In the international standards proposed in 1996, two groups of mathematical analysis of HRV are distinguished: in the time domain and the frequency domain.
Time-domain methods
These methods are based upon the analysis of the beat-to-beat (NN) intervals, with the extraction of different heart rate variables either by statistical or geometrical models.
Statistical methods
These crucial parameters are most often calculated:
- SDNN – standard deviation of NN intervals. This parameter is most commonly calculating for the last 24 hours. A derivative exists – SDANN – which calculates the standard deviation for short periods, usually up to 5 minutes. SDNN shows all the cyclic statistical components, and it represents overall variability with corresponding physiological conclusions.
- RMSSD – “root mean square of the successive differences” – is the square root of the mean of the squares of successive differences between adjacent NN. This parameter, thus, gives a better idea of changes in dynamic. A logically similar parameter is SDSD – “standard deviation of successive differences.”
- NN50 – number of consecutive NN intervals that differ by more than 50 ms. An integral derivative is pNN50 – a proportion of such gaps to all of them. You can conclude that pNN50 basically reflects the probability that each randomly selected interval will differ from the average by more than 50 ms.
Additionally, there are self-explanatory parameters NN20 and pNN20.
Geometric methods
A normalized chronocardiogram (sequence of NN intervals) can be displayed as a particular geometric structure in accordance with international standards. The parameters are then measured and used as integral characteristics of the initial chronocardiogram.
When working with geometric methods, there are three main approaches:
- Basic measurements of the geometric model are converted according to a certain set of formulae into HRV characteristics;
- A geometric model is interpolated in a certain mathematical way, and then the coefficients describing this mathematical form are analyzed;
- The geometric shape is classified, several categories of geometric samples are distinguished, representing different classes of HRV (elliptical, linear, Lorenz curve).
A distribution histogram of interval times is also drawn. The following parameters are usually used to describe the histogram: AMO – amplitude of the histogram mode, MO – histogram mode, SD – standard deviation; less often – asymmetry (Ass), excess (Ex), variation range (dX), coefficient of variation (V), etc.
Frequency-domain methods
Frequency domain techniques are used to count the number of NN intervals that correspond to each frequency band. The standards recommended to distinguish between the following frequency bands (components):
- High frequency (HF) – 0,15-0,4 Hz – are induced by the parasympathetic nervous system (PSNS). Thus the HF value represents PSNS tonus as a direct proportion. Therefore, the higher – the better.
- Low frequency (LF) – 0,04-0,15 Hz – are induced by the sympathetic nervous system (SNS). Thus the LF value represents SNS tonus in the same direct proportion. Therefore, the lower – the better.

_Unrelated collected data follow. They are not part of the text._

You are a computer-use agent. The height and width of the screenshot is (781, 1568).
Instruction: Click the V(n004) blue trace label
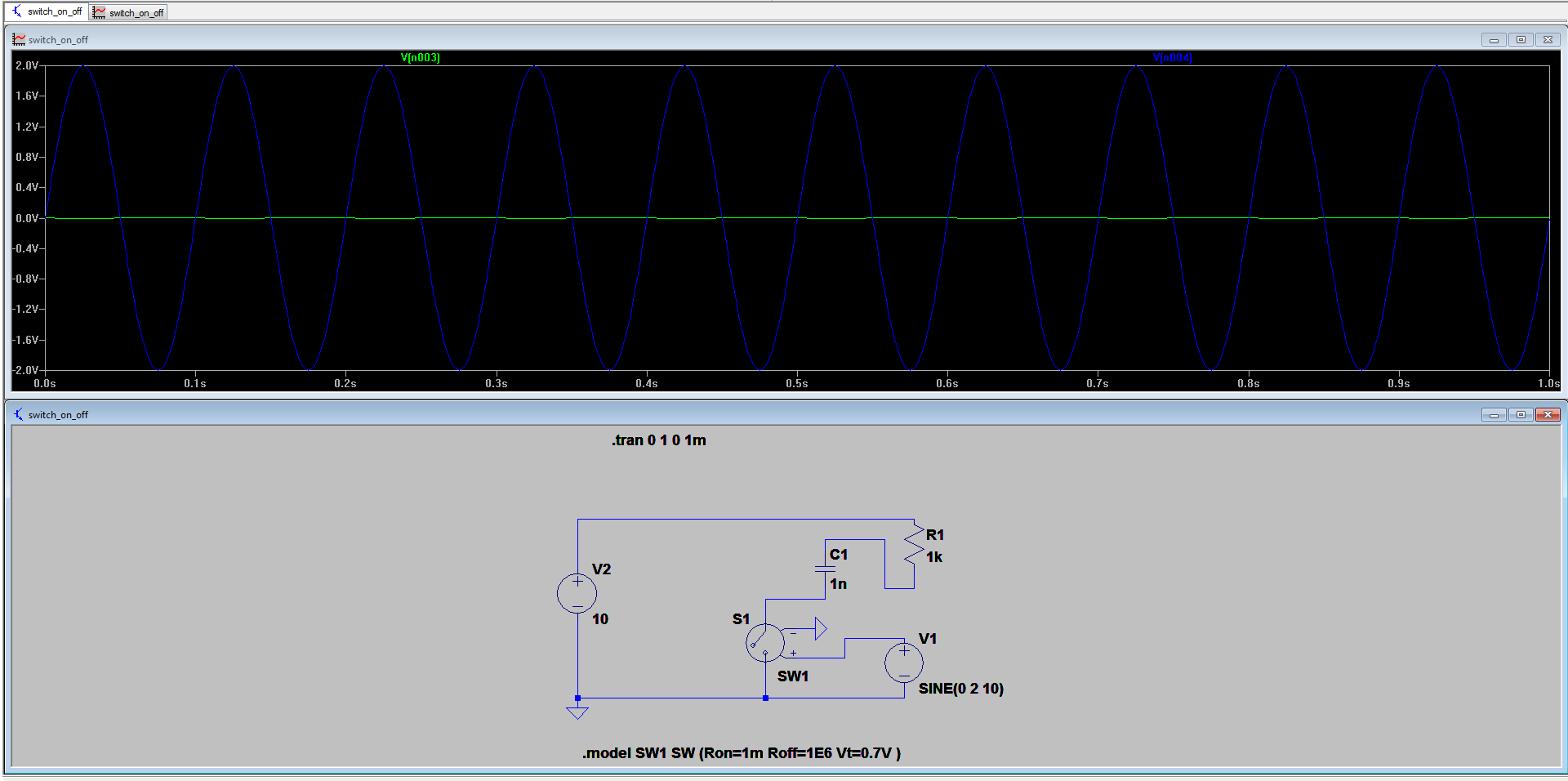pos(1172,57)
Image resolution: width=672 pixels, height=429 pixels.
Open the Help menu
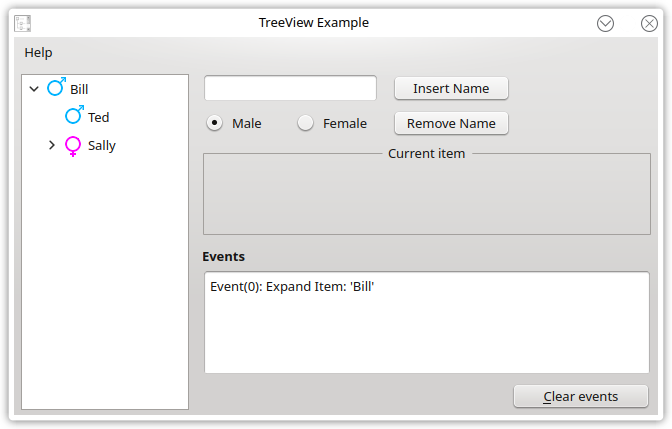pyautogui.click(x=38, y=53)
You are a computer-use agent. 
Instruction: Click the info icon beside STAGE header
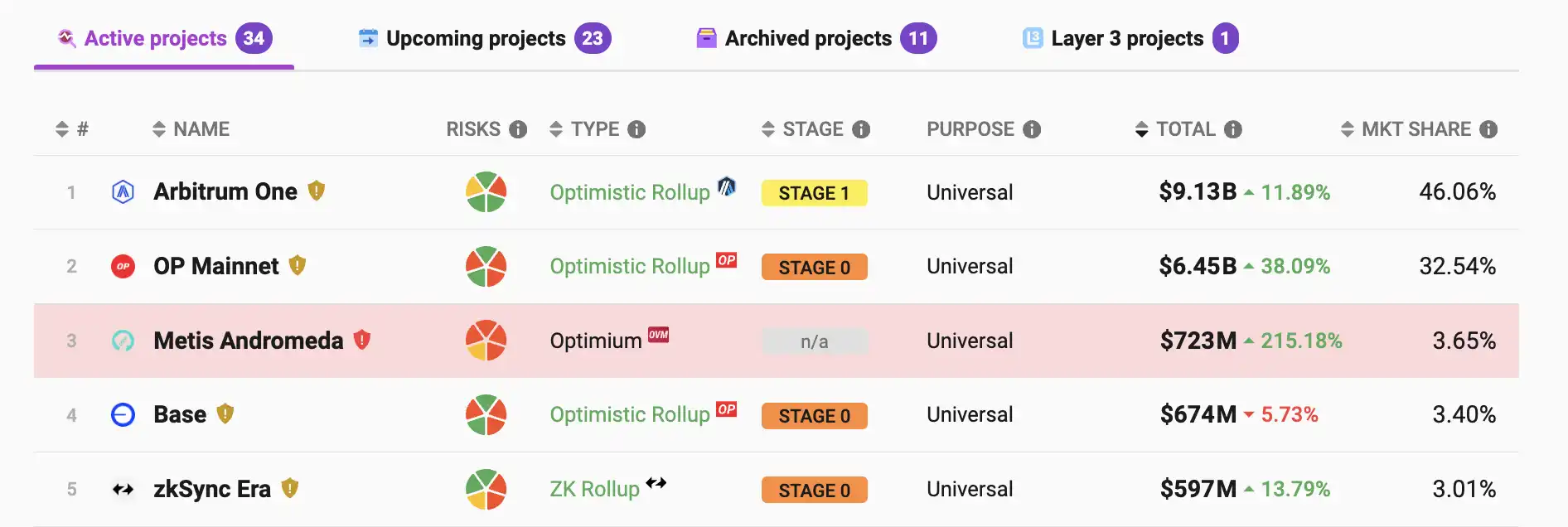[861, 129]
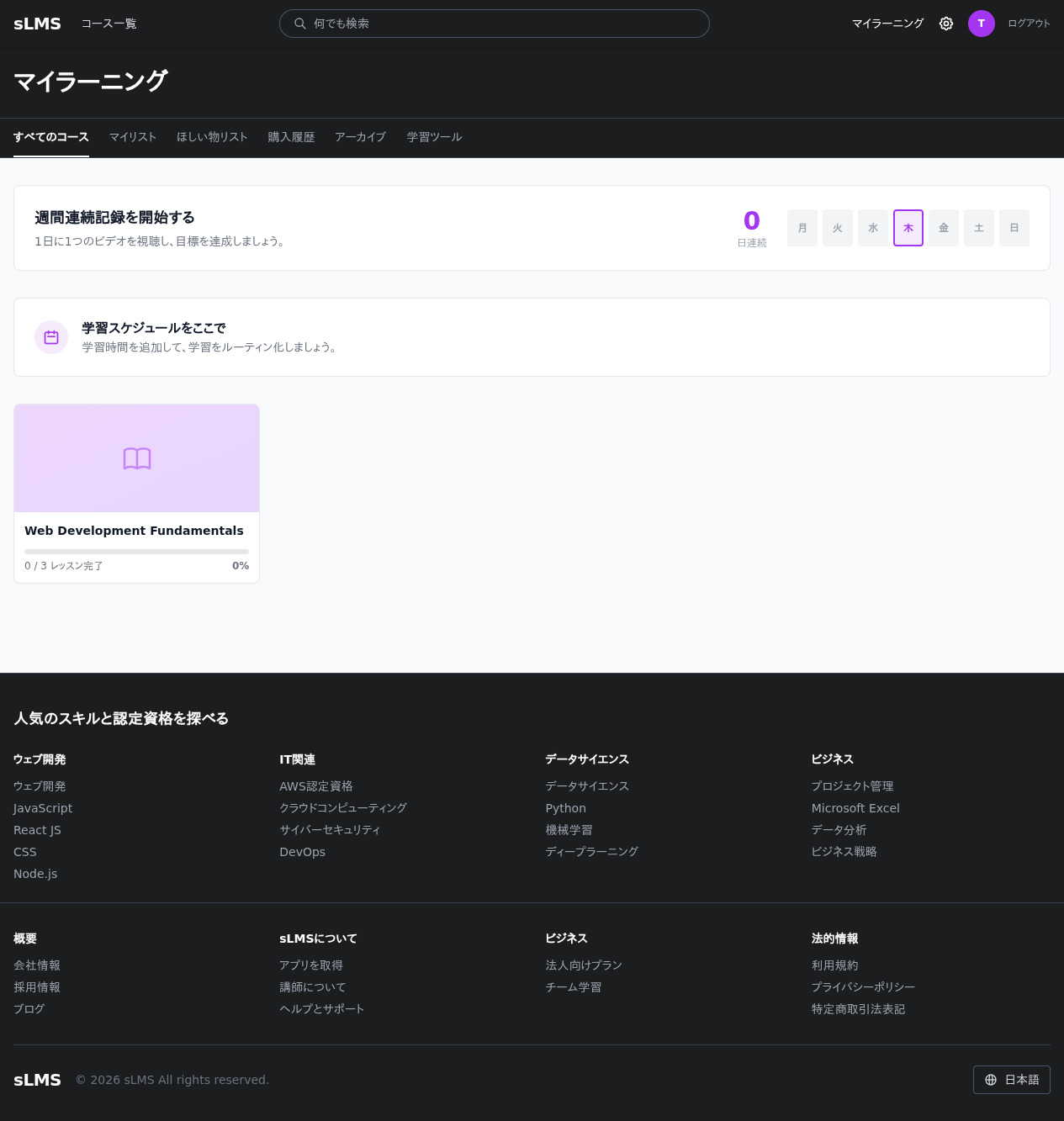Image resolution: width=1064 pixels, height=1121 pixels.
Task: Click the sLMS logo in the footer
Action: tap(37, 1080)
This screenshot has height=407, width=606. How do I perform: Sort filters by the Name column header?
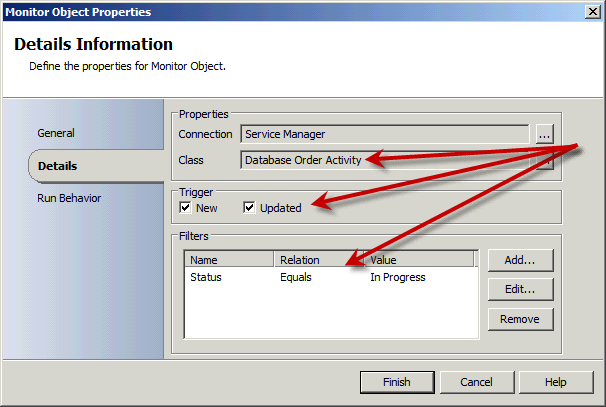tap(229, 260)
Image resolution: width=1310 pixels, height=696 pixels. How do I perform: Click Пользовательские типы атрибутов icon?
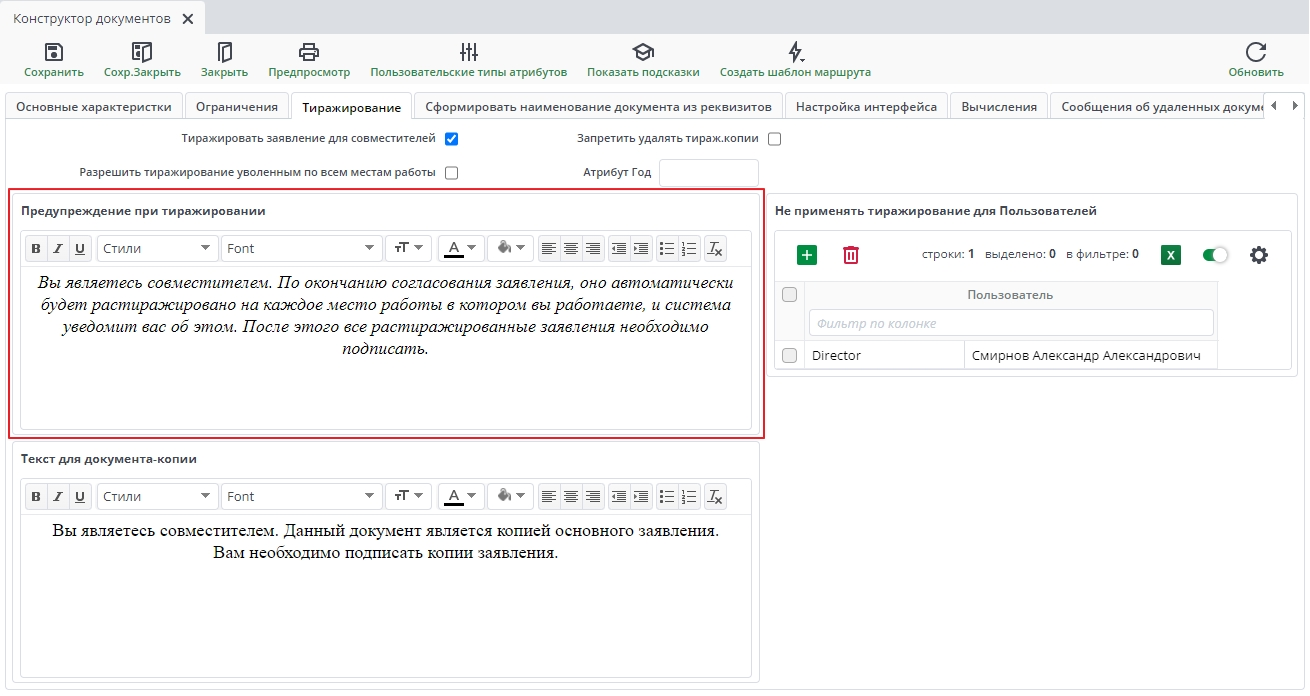tap(468, 53)
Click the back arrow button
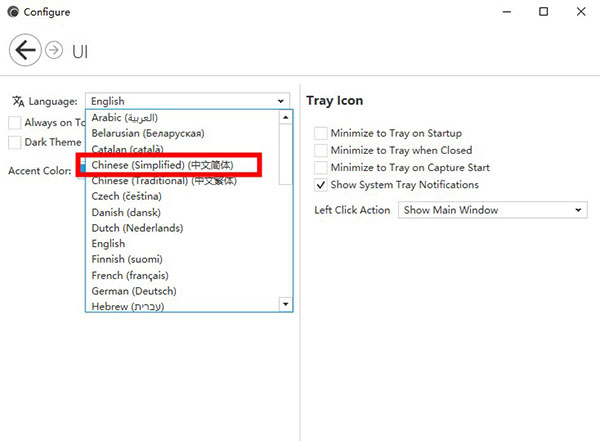This screenshot has width=600, height=441. 25,49
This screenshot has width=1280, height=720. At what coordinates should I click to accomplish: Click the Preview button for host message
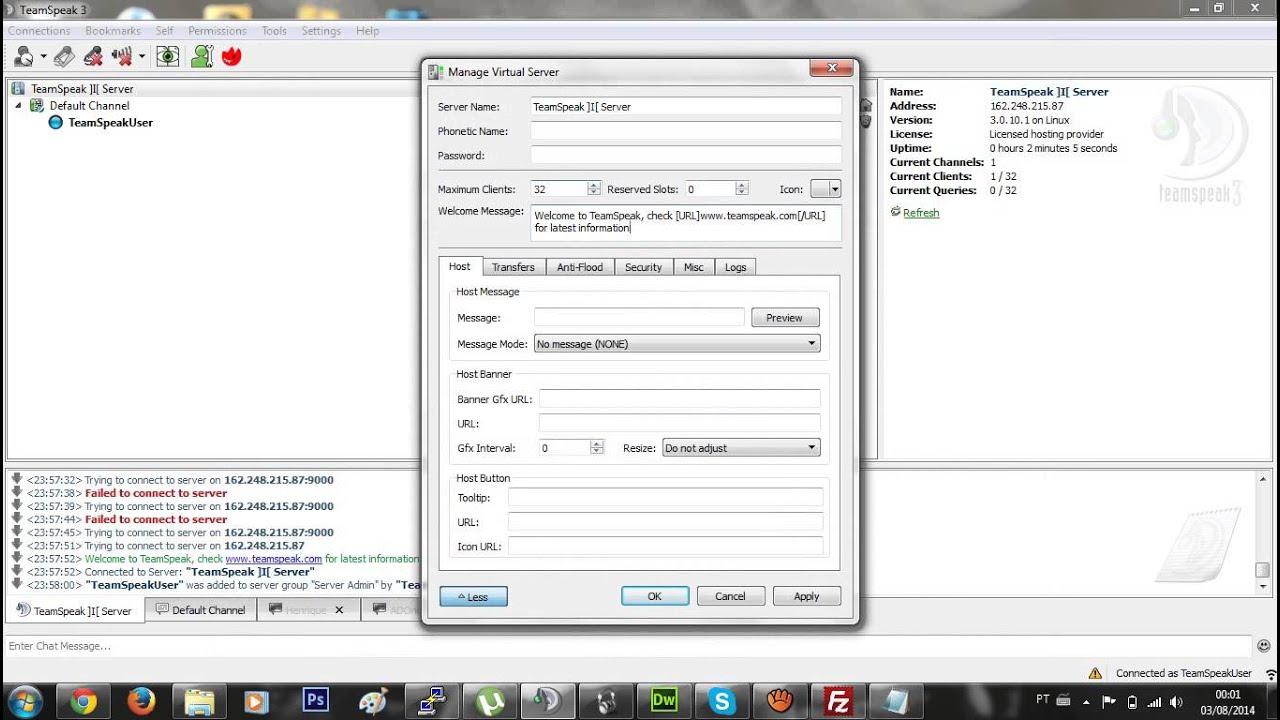pyautogui.click(x=784, y=318)
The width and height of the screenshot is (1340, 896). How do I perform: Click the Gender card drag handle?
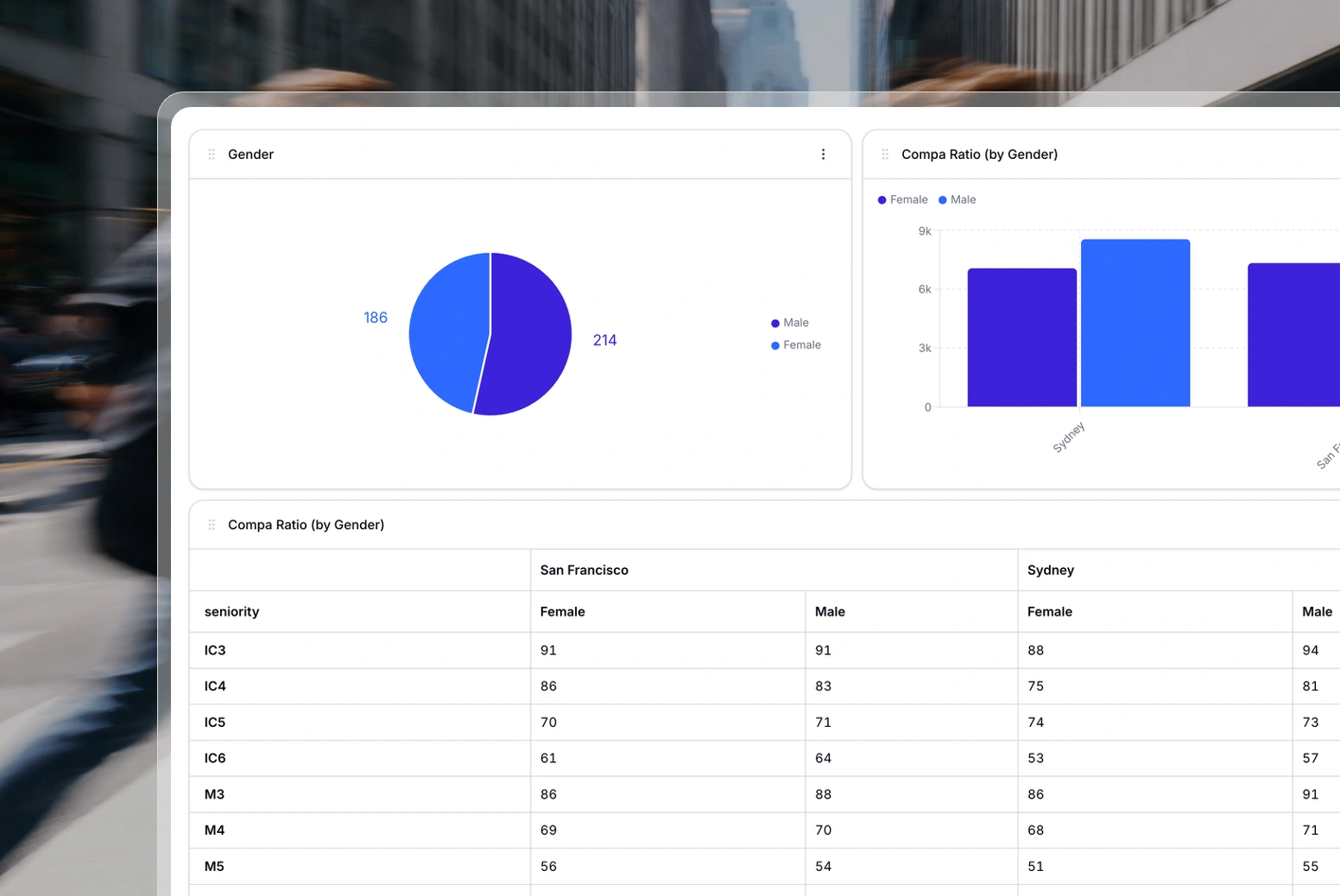pos(212,155)
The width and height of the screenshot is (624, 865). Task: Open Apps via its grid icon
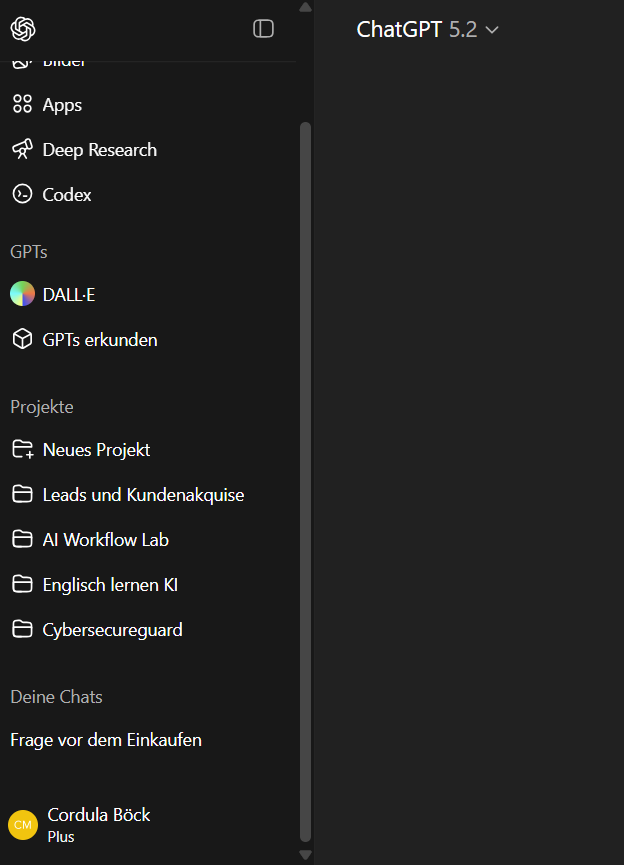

- Very low frequency (VLF) – 0,003-0,04 Hz – is induced by the humoral regulation (hormones and hormone-like substances) that kicks in once the SNS can’t keep up. Indeed, it is an indicator of severe load upon the organism, and the lower – the better.
- Ultra-low frequency (ULF) – lower than 0,003 Hz – rarely met.
Some apparent derivative ratios are used to improve the evaluation:
- LF/HF – compares the tonuses of PSNS and SNS. Possible results:
- >2 – the SNS is prevalent, and the organism is overly mobilized;
- 1-2 – the systems are in balance;
- <1 – the PSNS is prevalent, and the organism is relaxed.
- HF/LF/VLF – wave balance comparison to understand which system is currently in charge of heart activity. Remember that if VLF is predominant – your body is either exhausted or sick and has trouble coping with stress.
As a conclusion
I hope this information helped you shed some light on the deeper mechanisms of HRV and motivated you to continue getting a more profound understanding of the subject. Stay healthy and rational!